In the first novella in this trilogy, Meka received diplomatic immunity to come to the heart of their enemy to ‘gather’, meaning bond with, one and only one suon. Of course, their enemies have other plans, which enmesh Meka with others of her people, Raka and Lilley and by extension Janan, all currently imprisoned or enslaved along with Janan’s suon Tourmaline. But Janan is imprisoned elsewhere and Raka seems destined for the ‘dark side’.

This second book takes place partly simultaneously and partly in the wake of the events at the end of The Mountain Crown. This is Janan’s half of the story, imprisoned in a neighboring country because he deserted. He does not know the fate of his partner and lover, Lilley, all he knows is that he left Lilley in grave danger.

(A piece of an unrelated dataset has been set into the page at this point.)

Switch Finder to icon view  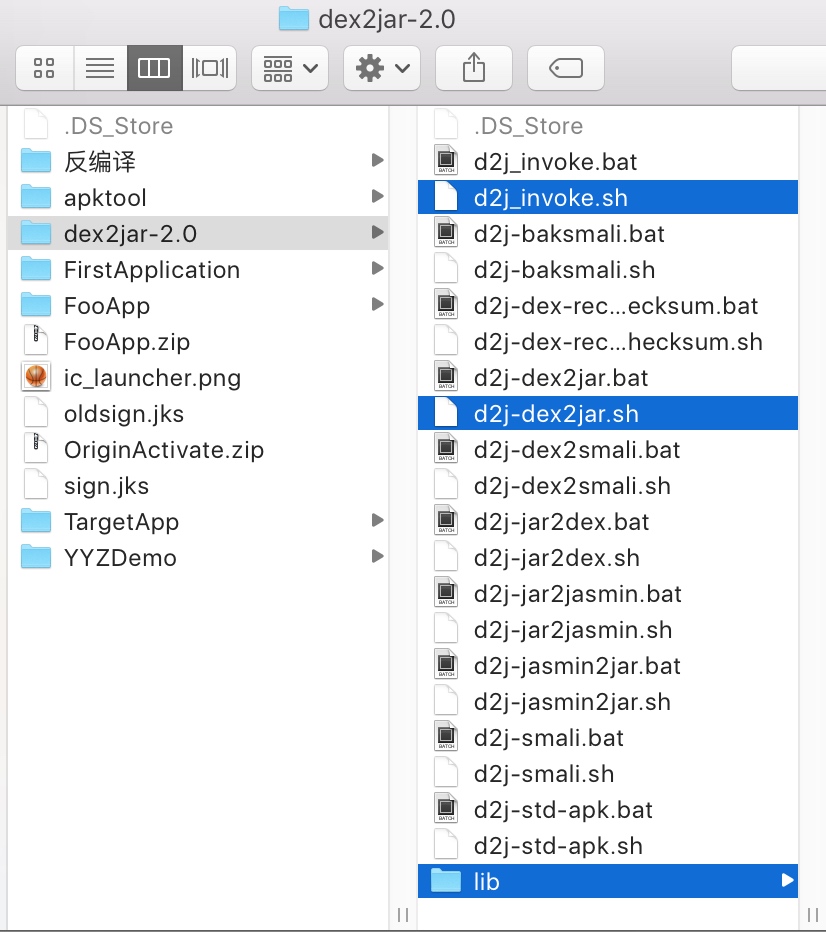[x=44, y=68]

That first story was more than a bit of a tease, in that it clearly started in the midst of the long-running feud/war/conquest between the Ba’Suon lands and their enemies. I left that first book wanting more and now I have it. And I still want more, because this middle story asks as many questions as it answers.

But I was absolutely glad to continue down this path with Janan and his suon Tourmaline, in spite of the danger, heartbreak and tragedy he faces along the way.

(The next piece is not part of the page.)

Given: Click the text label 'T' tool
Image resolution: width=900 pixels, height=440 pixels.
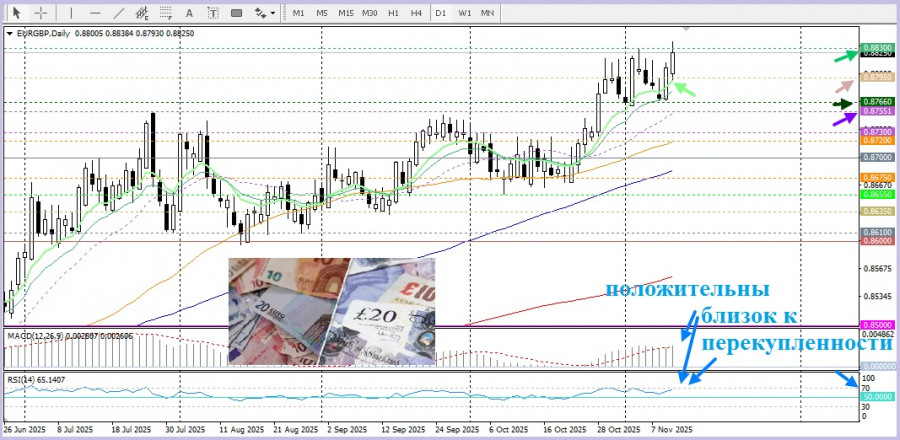Looking at the screenshot, I should (x=213, y=13).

Escape Rating B: That first book was very much an ‘in medias res’ story in that it started in the middle, both of Janan’s and Lilley’s stories and in the middle of the long running conflict/conquest of their land by the enemies that surround them. The Desert Talon is even more so, as its still in the middle of that mess plus we’re now in the midst of Janan’s story as well.

But in the hours after I turned the last page on The Desert Talon, I realized that this book, in addition to being part of ITS series, was also in dialogue with my two previous books this very week, The River Has Roots and One Message Remains. Because all three stories are wrapped around the axle of war and conquest, especially around the greed and concupiscence that fuel those desires and disrupt the natural forces and powers of the world in terrible ways with horrifying long term consequences.

In The River Has Roots the overarching conflict wrapped itself around the endless debate between science and logic on the one hand, and nature and magic on the other, embodied, literally in Esther’s choice to marry the fae Rin instead of the greedy human villain Pollard. He dismissed magic as a force but it was magic, in the end, that brought him down.

The overall theme of One Message Remains is about the blind logic of conquest that begins with presuming that everyone is your lesser and they have nothing to teach you. That in the end the land has power of its own and it is greater than yours – at least for now.

In The Desert Talon the desire to capture and subject the dragons, the suon, out of greed for both money and power results in a loss of life and agency so frightening that even the conqueror’s own people are terrified. Some gifts really do come at just too high a price.

But in all of these cases, while the current conflict resolves on the side of conservation and preservation, the terrible handwriting is clearly on the wall. And that’s the saddest part of all three books.

Howsomever, Janan’s and Lilley’s adventures with their suons has one more chapter to be revealed in A Covenant of Ice, arriving just as ironically at the height of summer as this story set in the heat of the desert came out in the depths of winter.